The ice sheets are already scary. Greenland could be doomed with only a few fractions of a degree more warming. Antarctica’s ice shelves, the floating extensions of the ice sheet that help hold it back from falling in the sea, are facing “unavoidable” destruction. There is something called a “Doomsday Glacier,” and it isn’t doing great.

And now, more bad news: a study from the British Antarctic Survey finds a new tipping point in the ice sheet system, involving the “grounding zone” where floating ice and bedrock-based ice meet. Short version: projections of melting and subsequent sea level may yet still be underestimated.

The longer version is that the researchers, Alexander Bradley and Ian Hewitt, developed a model to estimate the effects of groundwater intrusion underneath the ice sheet, and the feedback loops between that water and melting of the ice above it. The results were ugly. They found that “as the grounding zone widens in response to melting, both temperature and flow velocity in the region increase, further enhancing melting.”

In other words, melting induces faster melting. At a certain point, this acceleration will pass a tipping point when ocean water will basically pour into the gap between ice and rock “in an unbounded manner,” inducing “runaway melting.” That excess and accelerated melt is not yet incorporated into global sea level rise models.

The authors don’t know when that tipping point will rear its head. And importantly, whenever we talk about melting ice sheets, we’re talking about decades and centuries rather than a few years; as I’ve written elsewhere, in some senses the reason we’re not absolutely quivering in fear and destroying every oil rig in the world right now is that the ice is melting too slowly for us to truly grasp what’s coming. It’s not so much a boulder rolling down a hill in your house’s direction as it is a crack in the foundation getting a little bigger every year until the house is at risk of falling down.

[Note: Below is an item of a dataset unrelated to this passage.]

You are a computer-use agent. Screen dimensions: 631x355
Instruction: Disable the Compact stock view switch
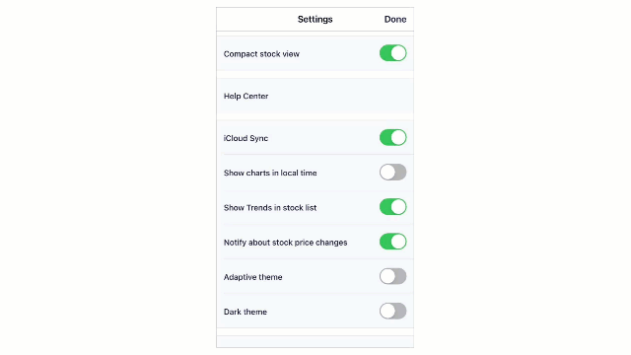[x=392, y=53]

And the water will come. West Antartica’s melted ice alone could add upwards of 10 feet of sea level rise; throw in Greenland and you’re up past 30 feet. That’s enough to entirely submerge basically all of South Florida and southern Louisiana, the entire Shanghai region, and more or less all of the country of Bangladesh, not to mention completely destroy life in a number of small island nations. This may take centuries to fully unfold, but the new study suggests there may be more melt in the near term — on the order of decades — than previously thought.